Learning to live with weather extremes

Floods are usually dismissed as man-made disasters. Yet their increasing frequency and ferocity should be treated as a warning.
For representational purposes (File photo | EPS)
For representational purposes (File photo | EPS)

As incessant rains wreak havoc across parts of north India, with the death toll crossing the 150-mark in the states of Bihar and Uttar Pradesh, the extended southwest monsoon over the subcontinent has broken old records and set new ones. The situation had turned so precarious in Patna, the capital of Bihar, that even the state’s Deputy Chief Minister Sushil Modi and his family had to be rescued by a team of the nation’s disaster management force. Patna has not seen such floods since 1975. 

Ironically, Bihar had a rain deficit of 20 per cent in the four-month monsoon period between June and September, crucial for its food-growing regions. Suddenly, the sputtering rain within three days turned the deficit into a devastating deluge. The calamity that ravaged most parts of eastern UP and Bihar is only the latest in a string of freak nature outbursts that have destroyed lives, land and crops in Maharashtra, Kerala and Assam this monsoon.

Unfortunately, floods are usually dismissed as man-made disasters. Yet their increasing frequency and ferocity should be treated as a warning signal. According to the UN Office of Disaster Risk Reduction, the number of floods in India has risen from 67 to 90 during 1996-2005 and 2006-2015, 10-year periods. The death toll has followed the pattern—from 13,000 to 15,000.

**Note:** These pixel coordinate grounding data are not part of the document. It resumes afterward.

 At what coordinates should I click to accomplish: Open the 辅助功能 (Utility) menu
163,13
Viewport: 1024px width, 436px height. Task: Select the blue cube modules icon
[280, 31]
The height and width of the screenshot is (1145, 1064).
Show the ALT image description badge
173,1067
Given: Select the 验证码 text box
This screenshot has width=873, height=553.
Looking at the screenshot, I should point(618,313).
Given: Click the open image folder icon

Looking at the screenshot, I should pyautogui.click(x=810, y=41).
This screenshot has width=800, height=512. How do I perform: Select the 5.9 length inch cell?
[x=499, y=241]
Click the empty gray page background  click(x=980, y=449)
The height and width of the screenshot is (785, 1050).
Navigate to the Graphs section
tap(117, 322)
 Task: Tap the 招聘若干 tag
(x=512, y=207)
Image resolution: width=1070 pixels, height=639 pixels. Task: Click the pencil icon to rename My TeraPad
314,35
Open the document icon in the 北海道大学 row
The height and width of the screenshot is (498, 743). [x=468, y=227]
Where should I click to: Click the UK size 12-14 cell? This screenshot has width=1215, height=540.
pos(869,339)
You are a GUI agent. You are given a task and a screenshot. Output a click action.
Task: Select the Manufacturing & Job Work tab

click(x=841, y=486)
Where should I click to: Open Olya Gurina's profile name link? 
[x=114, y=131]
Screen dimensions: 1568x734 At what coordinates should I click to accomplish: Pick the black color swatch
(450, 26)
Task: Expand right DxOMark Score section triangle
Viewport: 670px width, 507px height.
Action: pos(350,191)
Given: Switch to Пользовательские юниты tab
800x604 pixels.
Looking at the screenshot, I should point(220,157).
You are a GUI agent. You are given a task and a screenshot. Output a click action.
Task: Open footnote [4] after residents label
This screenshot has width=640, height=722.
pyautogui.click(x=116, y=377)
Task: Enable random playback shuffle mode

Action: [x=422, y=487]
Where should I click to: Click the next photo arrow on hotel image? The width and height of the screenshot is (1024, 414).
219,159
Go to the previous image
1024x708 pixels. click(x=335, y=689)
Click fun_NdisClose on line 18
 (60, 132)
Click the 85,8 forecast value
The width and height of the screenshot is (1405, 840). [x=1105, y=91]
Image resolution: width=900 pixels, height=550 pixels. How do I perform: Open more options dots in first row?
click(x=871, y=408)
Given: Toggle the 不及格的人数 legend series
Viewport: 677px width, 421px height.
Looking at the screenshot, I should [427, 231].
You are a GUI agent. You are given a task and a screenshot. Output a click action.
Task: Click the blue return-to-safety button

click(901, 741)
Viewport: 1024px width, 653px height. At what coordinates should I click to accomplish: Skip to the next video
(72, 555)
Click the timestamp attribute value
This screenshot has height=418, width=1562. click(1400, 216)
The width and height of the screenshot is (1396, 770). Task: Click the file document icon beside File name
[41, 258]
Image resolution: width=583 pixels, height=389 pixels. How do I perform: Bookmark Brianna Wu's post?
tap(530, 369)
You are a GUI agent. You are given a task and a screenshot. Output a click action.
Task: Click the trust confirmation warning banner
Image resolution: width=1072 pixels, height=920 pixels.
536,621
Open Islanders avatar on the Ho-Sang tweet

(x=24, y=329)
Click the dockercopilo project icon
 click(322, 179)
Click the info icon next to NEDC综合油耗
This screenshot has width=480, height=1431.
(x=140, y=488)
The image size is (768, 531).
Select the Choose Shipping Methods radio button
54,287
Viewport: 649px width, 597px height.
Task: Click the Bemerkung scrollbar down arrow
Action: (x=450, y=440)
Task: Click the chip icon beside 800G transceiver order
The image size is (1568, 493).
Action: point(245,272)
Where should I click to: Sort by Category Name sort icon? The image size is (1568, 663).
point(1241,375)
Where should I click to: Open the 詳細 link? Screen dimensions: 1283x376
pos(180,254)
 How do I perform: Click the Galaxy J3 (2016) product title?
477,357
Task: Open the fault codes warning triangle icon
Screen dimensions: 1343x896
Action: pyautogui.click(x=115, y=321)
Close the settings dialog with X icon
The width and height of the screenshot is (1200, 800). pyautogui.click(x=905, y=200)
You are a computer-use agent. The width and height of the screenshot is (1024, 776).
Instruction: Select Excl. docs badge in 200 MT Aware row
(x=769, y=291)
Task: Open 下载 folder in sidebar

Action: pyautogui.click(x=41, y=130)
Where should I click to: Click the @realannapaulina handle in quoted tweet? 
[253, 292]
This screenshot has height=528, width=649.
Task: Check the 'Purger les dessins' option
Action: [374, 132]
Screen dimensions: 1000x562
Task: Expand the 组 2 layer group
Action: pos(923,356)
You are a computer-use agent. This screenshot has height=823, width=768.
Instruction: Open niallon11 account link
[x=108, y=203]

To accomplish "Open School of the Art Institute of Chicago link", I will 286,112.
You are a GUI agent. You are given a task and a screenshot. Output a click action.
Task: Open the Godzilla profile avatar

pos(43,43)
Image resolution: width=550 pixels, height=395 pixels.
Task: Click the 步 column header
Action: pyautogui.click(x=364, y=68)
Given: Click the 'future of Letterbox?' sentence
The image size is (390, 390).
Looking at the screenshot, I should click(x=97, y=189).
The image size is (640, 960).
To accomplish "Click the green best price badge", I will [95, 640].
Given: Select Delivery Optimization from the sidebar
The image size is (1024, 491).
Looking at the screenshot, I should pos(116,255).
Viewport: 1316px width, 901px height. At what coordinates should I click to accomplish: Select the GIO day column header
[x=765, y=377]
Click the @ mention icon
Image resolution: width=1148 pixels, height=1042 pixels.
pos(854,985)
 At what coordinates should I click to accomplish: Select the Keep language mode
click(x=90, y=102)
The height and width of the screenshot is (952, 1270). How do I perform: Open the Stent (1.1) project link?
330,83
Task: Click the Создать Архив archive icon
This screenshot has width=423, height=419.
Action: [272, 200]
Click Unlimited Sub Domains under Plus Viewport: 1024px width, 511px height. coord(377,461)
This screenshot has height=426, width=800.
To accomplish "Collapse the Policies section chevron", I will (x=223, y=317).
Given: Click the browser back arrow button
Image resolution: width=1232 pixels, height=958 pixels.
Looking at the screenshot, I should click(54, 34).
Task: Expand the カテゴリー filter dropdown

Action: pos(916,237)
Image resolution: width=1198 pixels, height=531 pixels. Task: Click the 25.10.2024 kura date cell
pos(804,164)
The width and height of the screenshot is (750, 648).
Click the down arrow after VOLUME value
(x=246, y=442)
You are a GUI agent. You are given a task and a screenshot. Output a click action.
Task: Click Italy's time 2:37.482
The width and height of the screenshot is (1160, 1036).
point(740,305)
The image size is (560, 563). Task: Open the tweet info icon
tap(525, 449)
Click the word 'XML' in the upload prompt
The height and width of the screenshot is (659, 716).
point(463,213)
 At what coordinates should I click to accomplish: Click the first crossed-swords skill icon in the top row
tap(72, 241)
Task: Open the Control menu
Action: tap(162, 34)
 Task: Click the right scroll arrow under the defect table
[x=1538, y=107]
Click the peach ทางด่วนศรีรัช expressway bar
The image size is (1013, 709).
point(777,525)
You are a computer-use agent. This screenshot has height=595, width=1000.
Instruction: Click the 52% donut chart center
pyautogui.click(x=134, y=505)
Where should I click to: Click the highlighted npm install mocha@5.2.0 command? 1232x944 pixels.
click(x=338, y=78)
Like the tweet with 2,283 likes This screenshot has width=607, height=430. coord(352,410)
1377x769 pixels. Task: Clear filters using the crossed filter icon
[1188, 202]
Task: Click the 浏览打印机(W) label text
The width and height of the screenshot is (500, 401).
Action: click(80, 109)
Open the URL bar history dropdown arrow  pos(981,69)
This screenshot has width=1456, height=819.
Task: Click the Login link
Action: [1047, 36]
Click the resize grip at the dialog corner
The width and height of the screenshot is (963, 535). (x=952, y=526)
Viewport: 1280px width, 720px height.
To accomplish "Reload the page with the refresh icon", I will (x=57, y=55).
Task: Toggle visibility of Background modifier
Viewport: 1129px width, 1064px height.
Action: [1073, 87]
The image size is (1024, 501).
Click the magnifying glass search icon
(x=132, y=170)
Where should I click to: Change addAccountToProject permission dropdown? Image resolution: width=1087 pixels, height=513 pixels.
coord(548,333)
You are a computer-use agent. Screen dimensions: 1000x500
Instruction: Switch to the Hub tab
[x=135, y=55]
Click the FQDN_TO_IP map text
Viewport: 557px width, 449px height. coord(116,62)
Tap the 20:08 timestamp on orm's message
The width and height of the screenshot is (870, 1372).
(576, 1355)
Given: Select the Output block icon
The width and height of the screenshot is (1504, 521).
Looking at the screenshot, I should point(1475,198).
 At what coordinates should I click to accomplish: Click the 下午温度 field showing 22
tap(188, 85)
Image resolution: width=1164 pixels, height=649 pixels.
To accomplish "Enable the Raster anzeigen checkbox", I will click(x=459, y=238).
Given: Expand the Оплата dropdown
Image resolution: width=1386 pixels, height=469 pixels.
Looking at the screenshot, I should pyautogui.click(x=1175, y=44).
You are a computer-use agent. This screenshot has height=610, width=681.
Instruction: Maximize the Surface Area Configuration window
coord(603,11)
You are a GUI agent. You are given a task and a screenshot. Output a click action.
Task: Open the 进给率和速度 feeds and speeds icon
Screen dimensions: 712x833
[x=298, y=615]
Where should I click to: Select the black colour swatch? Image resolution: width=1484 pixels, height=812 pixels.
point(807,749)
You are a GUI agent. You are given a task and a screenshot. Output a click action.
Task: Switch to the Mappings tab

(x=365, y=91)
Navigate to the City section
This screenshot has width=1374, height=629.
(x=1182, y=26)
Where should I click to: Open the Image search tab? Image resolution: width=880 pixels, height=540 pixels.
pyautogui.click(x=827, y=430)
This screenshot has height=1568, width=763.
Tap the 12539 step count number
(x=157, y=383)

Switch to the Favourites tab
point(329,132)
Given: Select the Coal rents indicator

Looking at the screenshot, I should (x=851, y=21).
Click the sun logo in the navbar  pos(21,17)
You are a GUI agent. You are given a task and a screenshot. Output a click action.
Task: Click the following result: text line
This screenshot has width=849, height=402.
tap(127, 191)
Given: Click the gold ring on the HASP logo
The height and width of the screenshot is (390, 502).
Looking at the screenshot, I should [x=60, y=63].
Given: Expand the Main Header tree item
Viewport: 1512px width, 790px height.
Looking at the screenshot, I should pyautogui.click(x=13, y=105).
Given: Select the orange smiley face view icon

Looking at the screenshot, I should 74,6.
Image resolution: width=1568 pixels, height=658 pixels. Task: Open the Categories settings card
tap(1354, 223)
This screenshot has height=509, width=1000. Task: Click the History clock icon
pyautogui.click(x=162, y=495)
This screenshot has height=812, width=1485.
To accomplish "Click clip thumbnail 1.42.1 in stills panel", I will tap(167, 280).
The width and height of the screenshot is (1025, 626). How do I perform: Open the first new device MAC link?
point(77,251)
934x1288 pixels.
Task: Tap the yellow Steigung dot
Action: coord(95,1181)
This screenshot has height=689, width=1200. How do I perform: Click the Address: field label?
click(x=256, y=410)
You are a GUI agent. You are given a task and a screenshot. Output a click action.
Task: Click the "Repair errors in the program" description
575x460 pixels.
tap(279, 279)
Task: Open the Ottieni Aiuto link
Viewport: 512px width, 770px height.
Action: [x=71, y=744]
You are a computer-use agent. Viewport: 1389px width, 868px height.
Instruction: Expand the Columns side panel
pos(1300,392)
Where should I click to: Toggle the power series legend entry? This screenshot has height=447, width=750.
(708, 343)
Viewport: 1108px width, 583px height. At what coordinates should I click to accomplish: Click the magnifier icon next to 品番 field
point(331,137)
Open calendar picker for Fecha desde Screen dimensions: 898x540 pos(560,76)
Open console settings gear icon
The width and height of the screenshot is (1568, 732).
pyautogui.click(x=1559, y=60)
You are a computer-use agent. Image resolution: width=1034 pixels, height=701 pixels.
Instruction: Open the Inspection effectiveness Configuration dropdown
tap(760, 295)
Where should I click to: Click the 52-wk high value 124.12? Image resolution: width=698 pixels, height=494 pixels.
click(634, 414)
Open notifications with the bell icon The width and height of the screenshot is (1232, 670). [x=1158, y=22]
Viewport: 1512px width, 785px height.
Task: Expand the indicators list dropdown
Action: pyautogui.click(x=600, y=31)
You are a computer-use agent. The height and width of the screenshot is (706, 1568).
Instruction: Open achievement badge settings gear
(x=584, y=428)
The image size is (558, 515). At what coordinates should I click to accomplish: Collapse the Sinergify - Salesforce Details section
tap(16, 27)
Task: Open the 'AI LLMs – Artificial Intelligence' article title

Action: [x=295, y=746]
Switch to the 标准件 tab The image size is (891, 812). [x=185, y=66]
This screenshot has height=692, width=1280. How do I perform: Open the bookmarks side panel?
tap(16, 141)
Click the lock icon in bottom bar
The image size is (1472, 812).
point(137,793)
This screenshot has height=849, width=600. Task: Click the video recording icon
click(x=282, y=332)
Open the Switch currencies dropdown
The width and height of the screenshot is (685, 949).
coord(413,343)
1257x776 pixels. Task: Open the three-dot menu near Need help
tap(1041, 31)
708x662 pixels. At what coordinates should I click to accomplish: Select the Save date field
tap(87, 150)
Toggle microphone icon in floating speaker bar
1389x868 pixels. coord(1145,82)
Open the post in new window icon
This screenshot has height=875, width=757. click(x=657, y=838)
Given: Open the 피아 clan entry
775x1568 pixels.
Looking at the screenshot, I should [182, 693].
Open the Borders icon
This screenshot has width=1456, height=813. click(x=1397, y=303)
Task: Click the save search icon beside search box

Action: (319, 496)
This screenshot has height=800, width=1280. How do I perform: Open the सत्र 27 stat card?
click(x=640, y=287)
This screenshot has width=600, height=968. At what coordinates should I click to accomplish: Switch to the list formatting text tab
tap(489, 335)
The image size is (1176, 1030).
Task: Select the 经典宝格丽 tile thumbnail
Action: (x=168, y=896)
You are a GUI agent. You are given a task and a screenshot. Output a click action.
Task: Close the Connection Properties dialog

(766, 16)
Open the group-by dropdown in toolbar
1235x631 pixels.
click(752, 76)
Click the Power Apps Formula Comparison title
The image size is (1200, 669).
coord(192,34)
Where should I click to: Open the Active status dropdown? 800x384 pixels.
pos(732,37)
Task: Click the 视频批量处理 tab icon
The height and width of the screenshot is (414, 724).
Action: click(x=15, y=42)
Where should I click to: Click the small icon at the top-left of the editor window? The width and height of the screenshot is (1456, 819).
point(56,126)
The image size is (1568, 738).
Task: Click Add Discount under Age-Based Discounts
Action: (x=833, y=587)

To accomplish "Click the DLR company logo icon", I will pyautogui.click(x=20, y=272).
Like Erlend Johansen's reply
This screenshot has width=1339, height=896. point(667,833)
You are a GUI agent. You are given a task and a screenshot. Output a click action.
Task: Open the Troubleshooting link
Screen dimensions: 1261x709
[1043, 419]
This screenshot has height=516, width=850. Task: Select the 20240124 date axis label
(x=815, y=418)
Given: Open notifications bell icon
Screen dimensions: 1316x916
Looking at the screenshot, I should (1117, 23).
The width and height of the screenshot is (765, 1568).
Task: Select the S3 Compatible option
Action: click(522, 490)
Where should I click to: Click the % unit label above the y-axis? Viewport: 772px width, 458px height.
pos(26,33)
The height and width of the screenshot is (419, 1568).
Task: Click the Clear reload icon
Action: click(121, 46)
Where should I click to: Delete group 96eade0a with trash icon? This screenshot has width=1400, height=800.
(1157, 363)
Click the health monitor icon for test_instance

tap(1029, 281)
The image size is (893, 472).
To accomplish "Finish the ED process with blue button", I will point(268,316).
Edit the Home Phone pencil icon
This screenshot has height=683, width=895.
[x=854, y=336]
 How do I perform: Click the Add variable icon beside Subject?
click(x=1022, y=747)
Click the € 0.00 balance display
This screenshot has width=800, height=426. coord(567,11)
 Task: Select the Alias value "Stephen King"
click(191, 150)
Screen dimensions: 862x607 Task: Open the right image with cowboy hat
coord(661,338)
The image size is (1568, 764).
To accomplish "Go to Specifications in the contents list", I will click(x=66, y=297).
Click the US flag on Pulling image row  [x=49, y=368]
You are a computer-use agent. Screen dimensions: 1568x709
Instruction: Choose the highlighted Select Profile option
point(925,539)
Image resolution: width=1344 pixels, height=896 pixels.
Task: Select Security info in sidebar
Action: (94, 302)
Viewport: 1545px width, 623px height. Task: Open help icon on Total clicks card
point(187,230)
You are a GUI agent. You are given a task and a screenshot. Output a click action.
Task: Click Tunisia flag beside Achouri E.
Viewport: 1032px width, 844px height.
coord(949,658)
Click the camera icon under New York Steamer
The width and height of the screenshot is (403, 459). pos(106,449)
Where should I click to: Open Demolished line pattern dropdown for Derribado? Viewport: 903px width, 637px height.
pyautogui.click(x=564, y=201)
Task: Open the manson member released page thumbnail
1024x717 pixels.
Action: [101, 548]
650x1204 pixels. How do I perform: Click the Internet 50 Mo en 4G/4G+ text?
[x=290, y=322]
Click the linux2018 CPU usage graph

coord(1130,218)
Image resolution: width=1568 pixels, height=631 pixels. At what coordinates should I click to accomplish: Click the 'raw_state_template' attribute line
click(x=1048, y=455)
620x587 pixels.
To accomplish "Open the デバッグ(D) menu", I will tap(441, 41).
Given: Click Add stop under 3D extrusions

The usual factor responsible for flood havoc is the rising water levels in rivers that do not find adequate diversionary channels. The existing ones have either outlived their utility or been shoved under the debris of human material greed. 

The increasing frequency of freak weather calamities has, however, given a new dimension to the challenge. The suddenness of the calamities drastically reduces the response time, making long-term planning difficult. 

There is a strong link between the planet’s warming and its changing weather patterns. The National Climate Assessment of the US, for instance, has found that the number of heatwaves, heavy downpours, and major hurricanes, as well as their strength, has increased. Human activities are the major cause of climate change. Burning fossil fuels like coal and oil has increased the concentration of carbon dioxide.

Due to the expansion of greenhouse effect, global warming increases. India is seeing more extreme weather, with the past decade being the warmest and driest ever. This is reflected in the occurrence of successive droughts in 2014 and 2015 and several instances of short bursts of torrential rain which flooded Mumbai in 2005, Uttarakhand in 2013, Kashmir in 2014 and Kerala in 2018.

According to the India Meteorological Department (IMD), 2018 was the sixth warmest year in India since the weather office started maintaining records in the beginning of the last century. During the past 15 years (2009-2018), 11 of 15 warmest years occurred in the country. 

Several studies have classified India as one of the most vulnerable countries to climate change and extreme weather events. The Global Climate Risk Index 2019 ranks it at second in terms of fatalities in 2017 and a 2018 HSBC Bank PLC report concluded that India is the most vulnerable among 67 countries to climate risks.

Pointing towards a rise in catastrophic weather events in India—including last year’s Kerala floods and the freak dust storms in northern India—the IMD has predicted that a cataclysmic fallout by 2040 cannot be ruled out if emissions are not contained.